* [RECORD EXCERPTS]:
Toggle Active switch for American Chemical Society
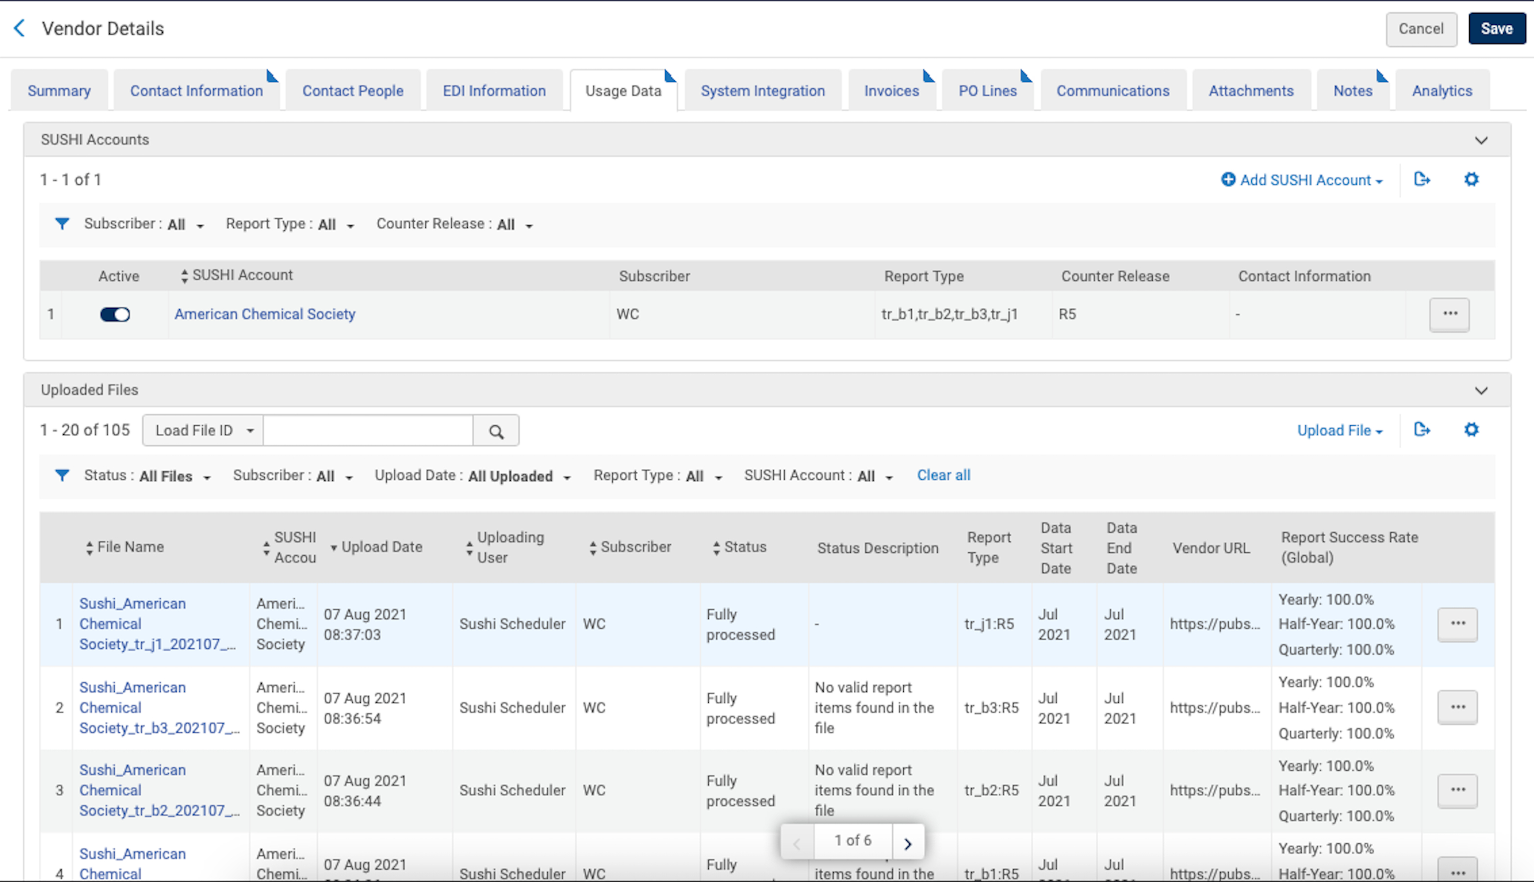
--
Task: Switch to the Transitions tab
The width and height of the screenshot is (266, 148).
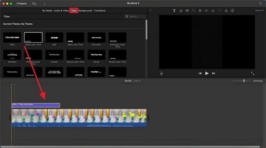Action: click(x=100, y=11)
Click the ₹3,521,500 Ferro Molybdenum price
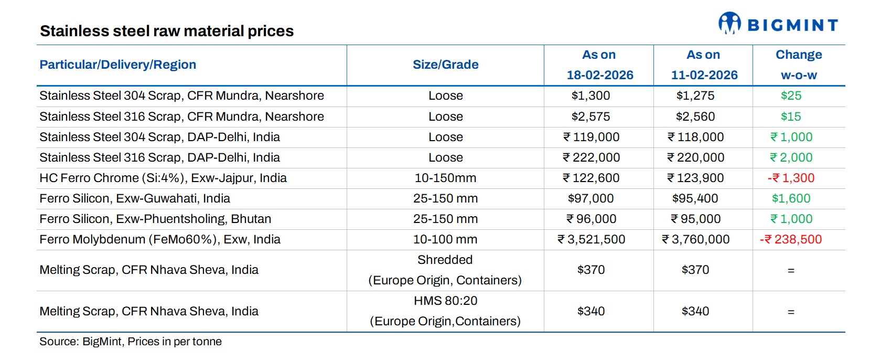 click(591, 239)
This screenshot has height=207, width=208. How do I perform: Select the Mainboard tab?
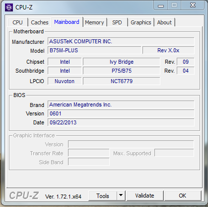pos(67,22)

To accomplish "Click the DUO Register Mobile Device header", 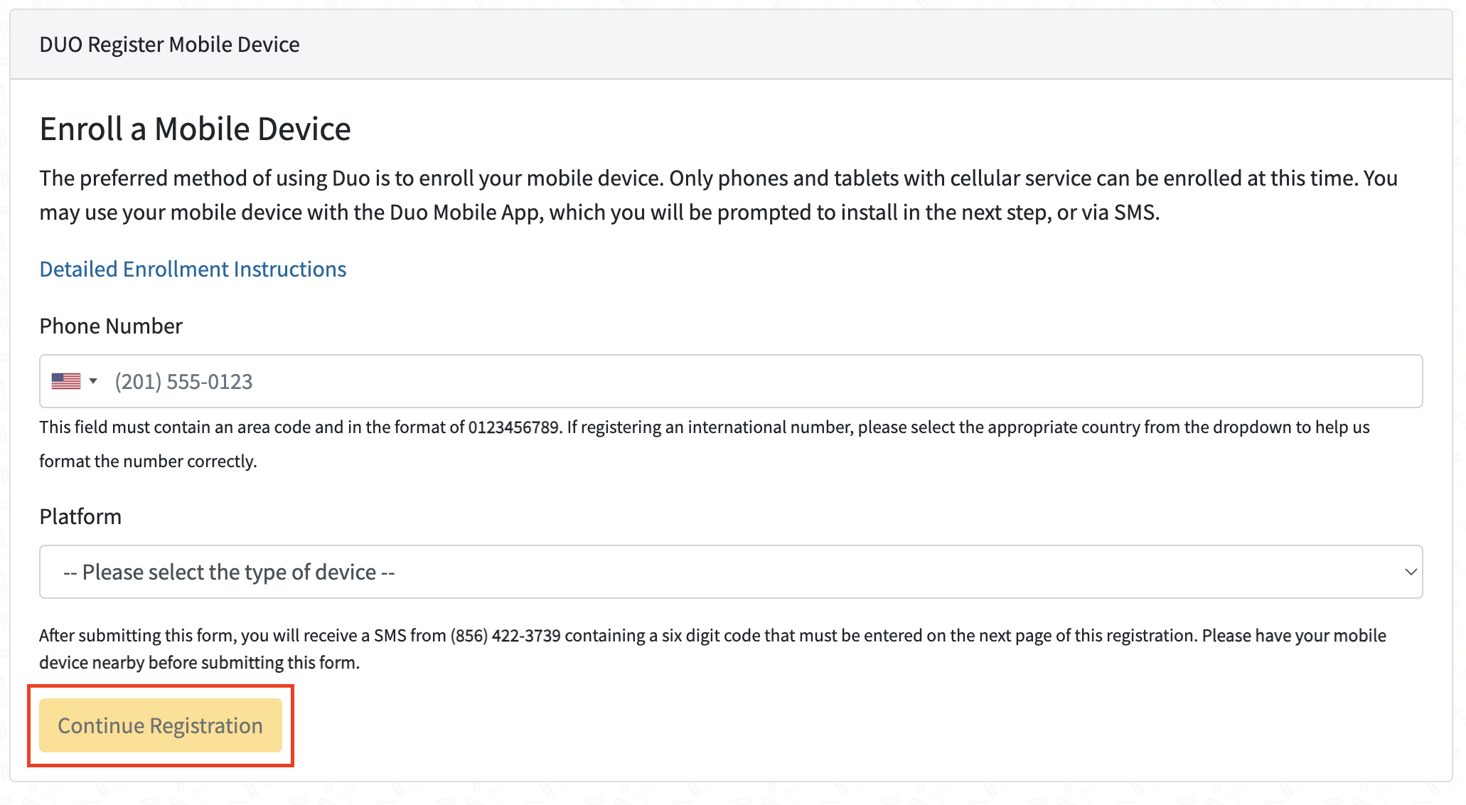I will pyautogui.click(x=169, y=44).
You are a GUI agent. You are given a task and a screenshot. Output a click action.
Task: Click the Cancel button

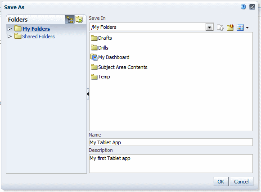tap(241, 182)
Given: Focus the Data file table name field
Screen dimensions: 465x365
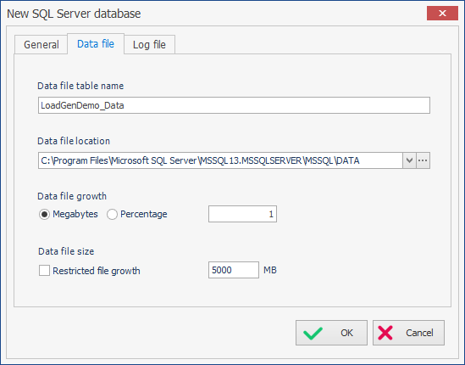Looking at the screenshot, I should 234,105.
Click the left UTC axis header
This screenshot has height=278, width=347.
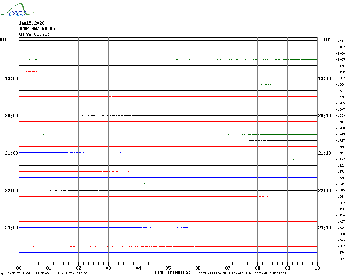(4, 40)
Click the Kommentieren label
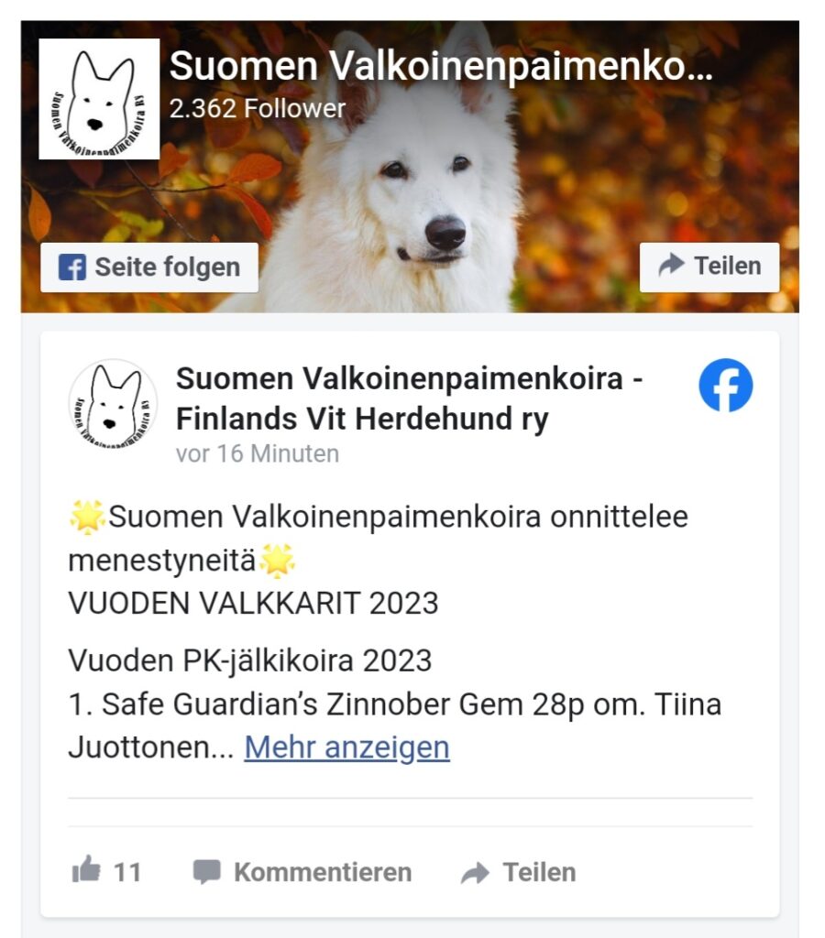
--
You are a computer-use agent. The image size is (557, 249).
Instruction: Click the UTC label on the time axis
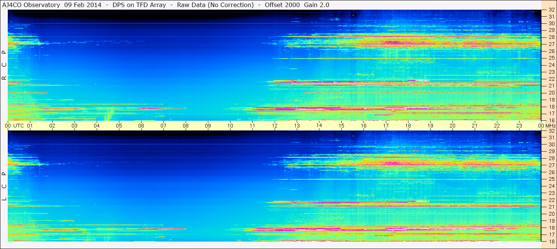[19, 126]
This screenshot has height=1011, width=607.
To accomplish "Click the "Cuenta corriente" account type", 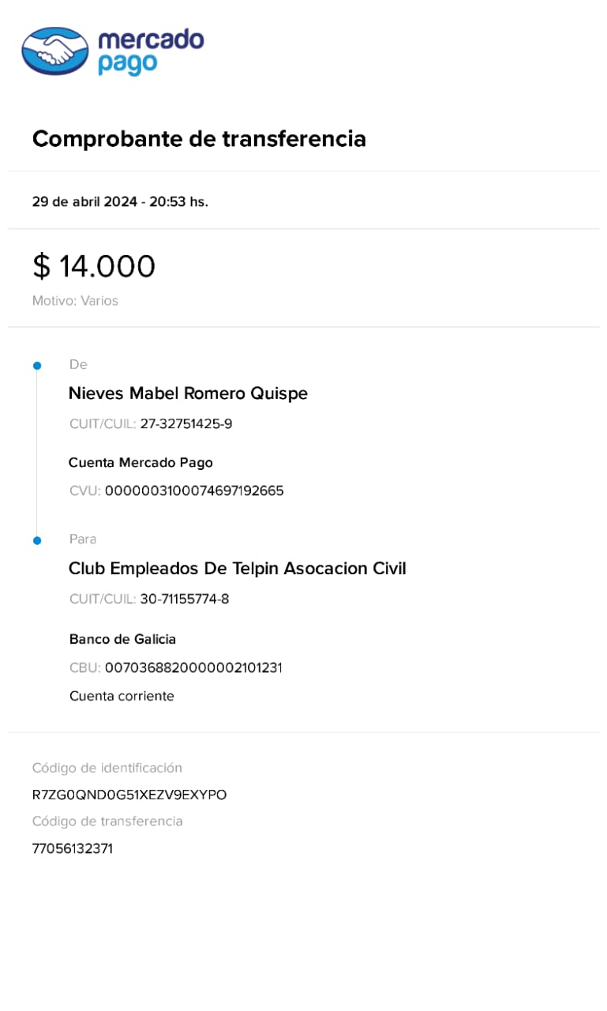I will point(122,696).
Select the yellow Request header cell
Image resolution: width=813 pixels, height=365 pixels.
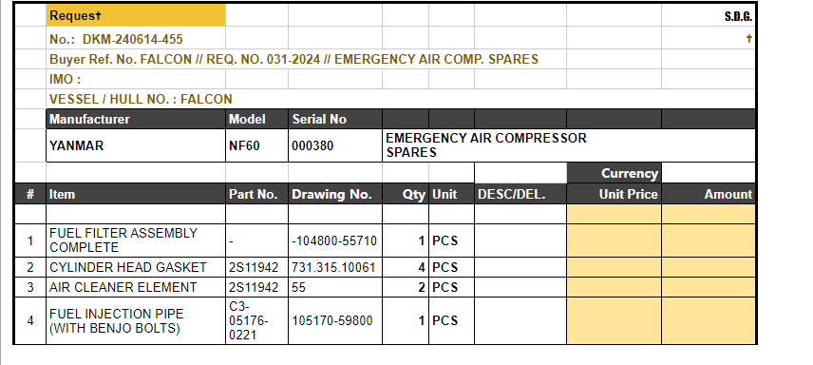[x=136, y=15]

* [EXERCISE AIM]: Return verbatim the items from the line containing "Click the left UTC axis header" up to and including the line containing "Click the Kommentieren label". Omit the pictures.

* [REPLY]:
Click the left UTC axis header
This screenshot has height=278, width=347.
(4, 40)
Click the Kommentieren label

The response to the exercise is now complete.